§ RECORDS TO USE:

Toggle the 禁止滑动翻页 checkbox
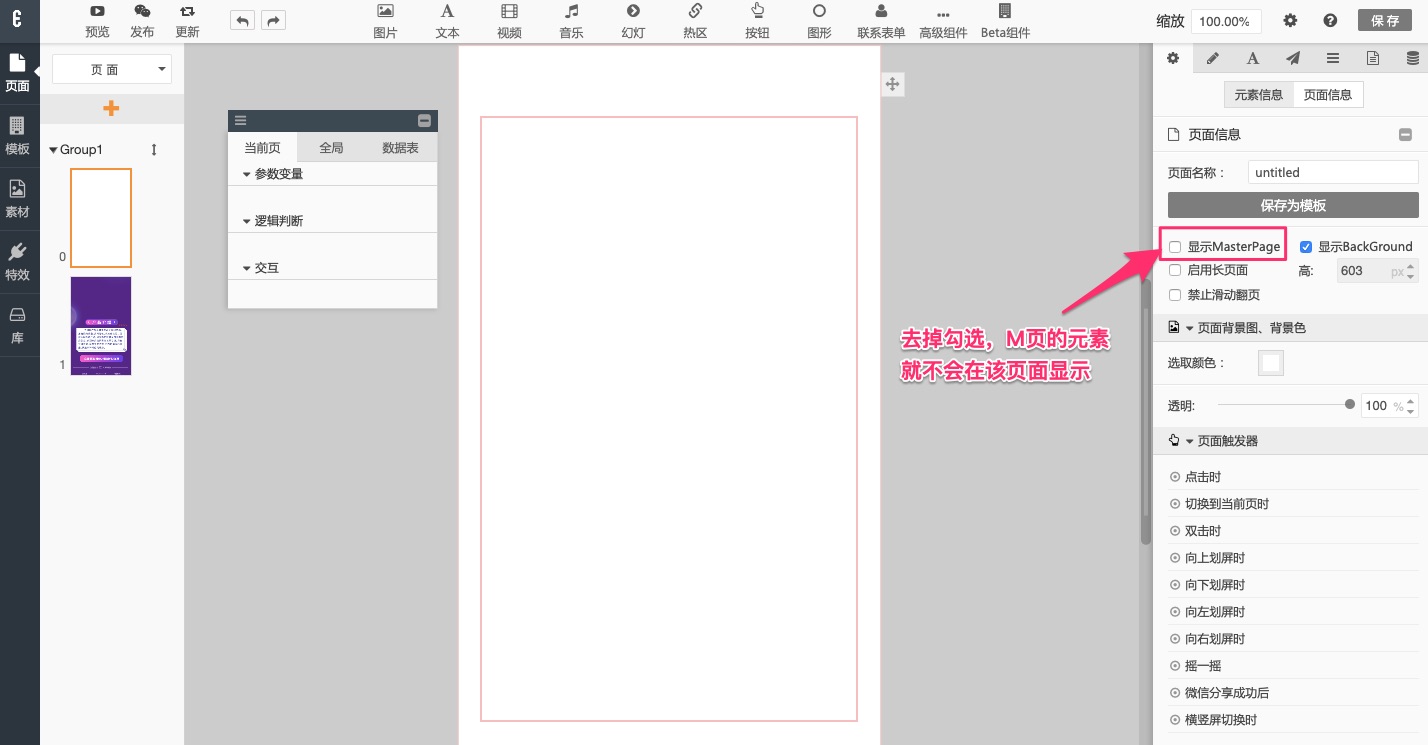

* * *

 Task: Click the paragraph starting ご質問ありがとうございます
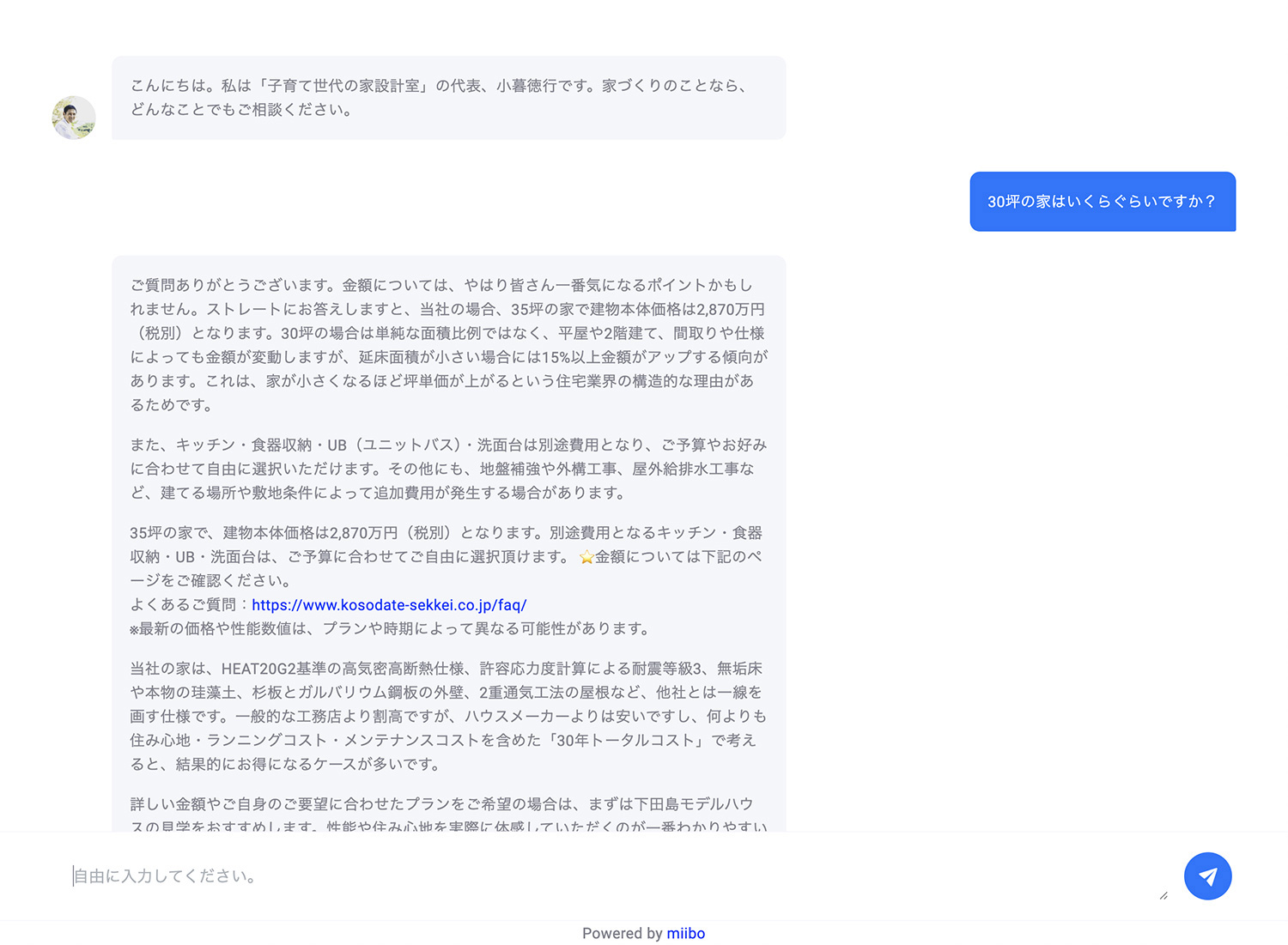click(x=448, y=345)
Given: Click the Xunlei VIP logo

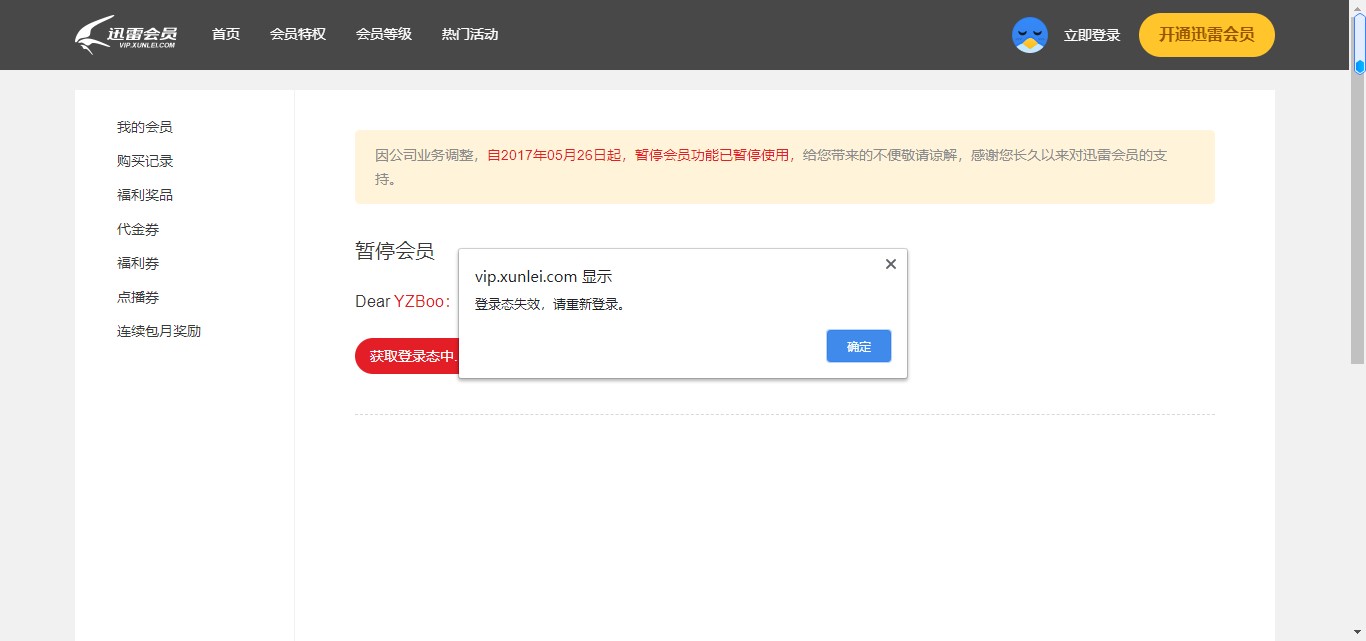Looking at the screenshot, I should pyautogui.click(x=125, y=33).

* * *

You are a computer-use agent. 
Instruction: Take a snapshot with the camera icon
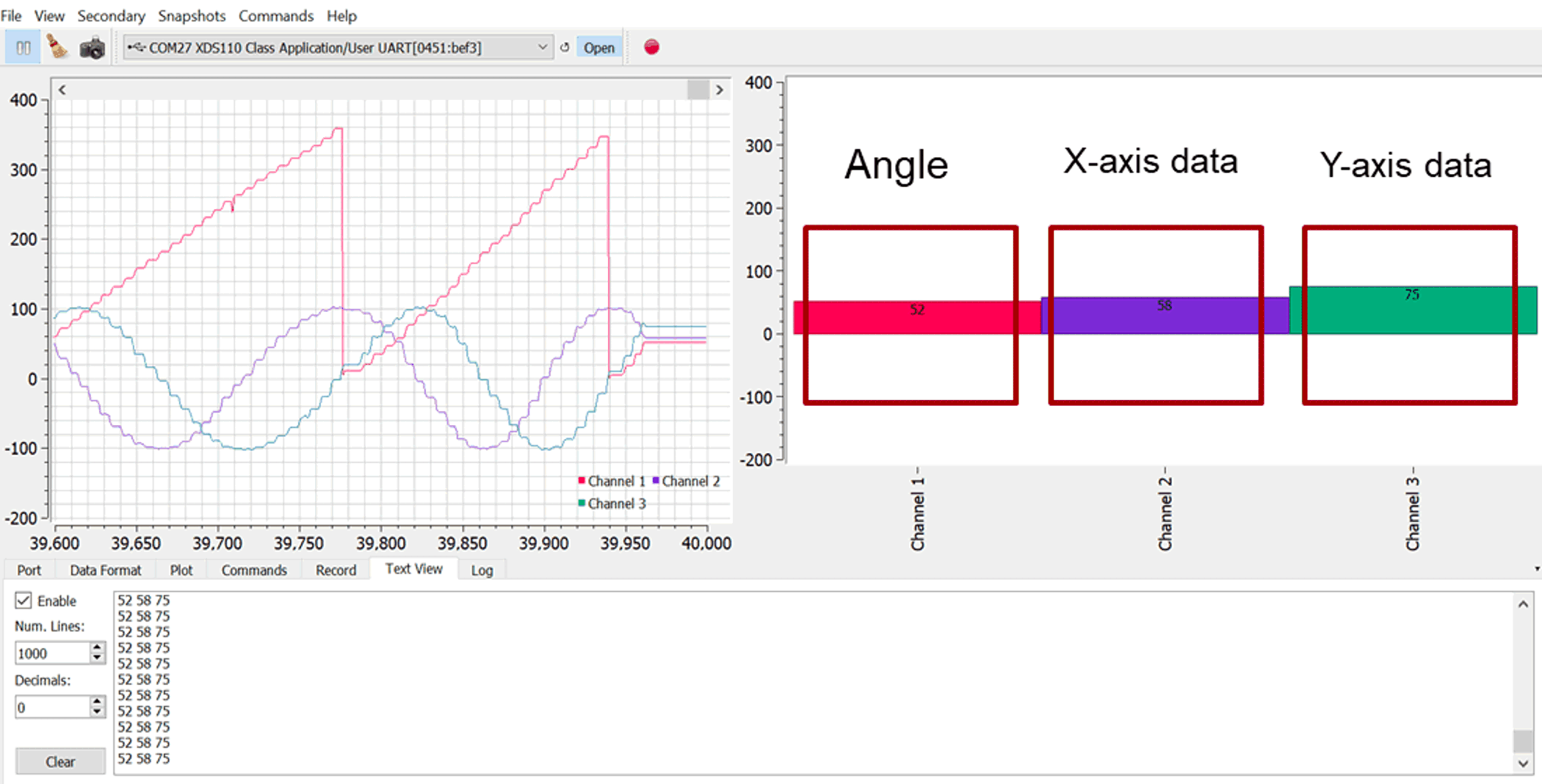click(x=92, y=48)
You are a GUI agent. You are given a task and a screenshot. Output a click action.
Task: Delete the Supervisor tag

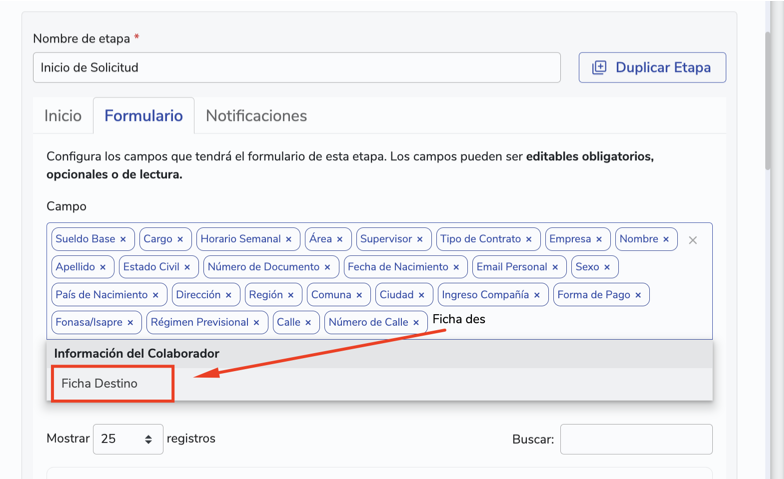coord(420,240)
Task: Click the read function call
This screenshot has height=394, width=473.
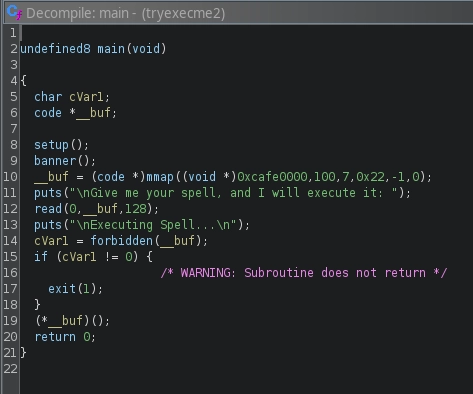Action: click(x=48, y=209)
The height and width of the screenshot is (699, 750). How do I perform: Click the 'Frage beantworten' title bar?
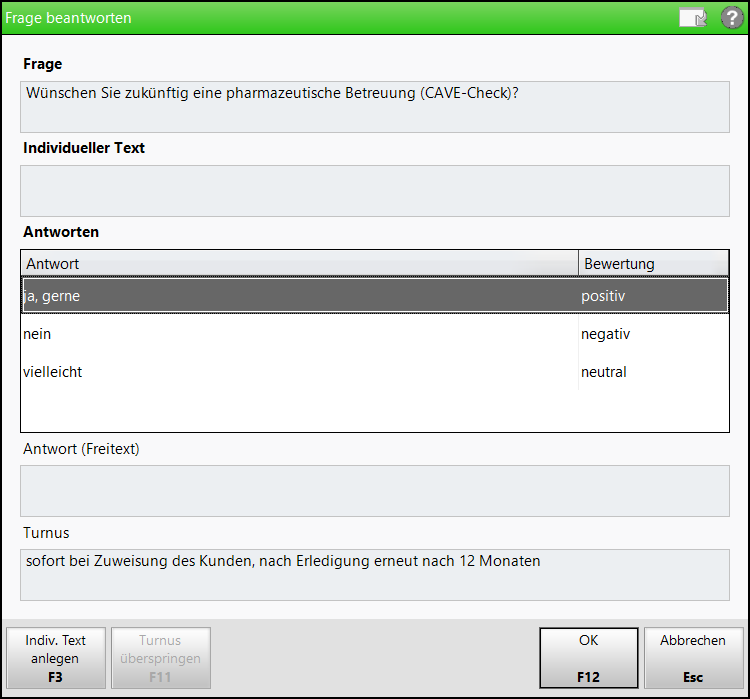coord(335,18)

§ ASSIGNMENT: All of the lines above that carry the string "agent" need to be found and copied.

§ YOUR RESPONSE:
You are a computer-use agent. 
You are a GUI agent. You are given a task and a screenshot. Output a click action.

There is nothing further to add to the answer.